Posted by Amandafran on October 30, 2006, at 19:50:43
In reply to I need some help, posted by Amandafran on October 25, 2006, at 18:23:54
I have started to loose my sense of self. I dont konw how to act in the world. I know this might sound stupid...but I really am scared. What I thought was "normal" Im finding out is NOT. Who I have been almost all my life is wrong and now my "support group" is telling me basically to get over it and that nothing has changed since I found out my diagnosis of Borderline Personality Disorder. This is easy for them to say because they arent the ones dealing with it. Every thing I do or say ..every action I take is wrong. AND come to find out that my Psychiatrist is MOVING...great timing...right when I need to increase or add something...she makes the decision to move...great. Just my luck. Could my doctor or T put me in the hospital if I stopped talking altogether? I have stopped talking because nothing I say is right...everything is being "Judged" by my doctors and therapist and so I feel like I cannot breathe. IT is better for me to not say anything than to say something that is just going to be looked at as my BPD messing up..Im able to get up in the mornings and go to work and Im functioning but I DONT WANT TO.
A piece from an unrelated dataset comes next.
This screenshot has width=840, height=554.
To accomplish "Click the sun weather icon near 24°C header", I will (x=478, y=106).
Literally, I think it would be easier for me to just go nuts so that I dont have to deal with being frustrated at myself all the time with every thought or thing that I do that is wrong. I want to go to the hospital just to be away from the world but I dont have the money for it..and I dont really think I fit the criteria for being hospital bound...Although,
Last week I did almost convince myself that I was going crazy. I was so low about finding out my diagnosis and all I wanted to do was crawl in a hole and hide. I dont want to have to take care of myself..I want to be able to hide ..to start over...to forget everything and BE NORMAL...but those arent grounds for being admitted to the psych center...are they?I have never been to the hospital and it isnt my life desire to go there...but I want to be able to get away from my problems.
The problem is that I know if I go into the hospital...I am going to be the worlds worst patient. I HATE AUTHORITY and I would hate people telling me what to do..and honestly ...I wouldnt do everything they wanted. I wouldnt go to group therapy, I would want a room by myself, and I wouldnt want to be forced to eat...if Im not hungry Im not hungry...(I can get very stubborn)
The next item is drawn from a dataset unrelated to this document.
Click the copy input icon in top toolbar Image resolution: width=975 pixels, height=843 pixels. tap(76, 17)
I would be a nightmare and give them a run for their money...and it would freak me out because I get aggressive when I am scared or angry and scared and if this were to happen...I would then really realize how "sick" I truly was...I feel like the world is so much healthier than I am and I am jealous...I know if I were in the hospital they would be pumping me full of tranquilizers...which would be horrible for me knowing that I was truly losing it...
But in all honestly...that is how I feel.
I dont know what to do or what direction to take.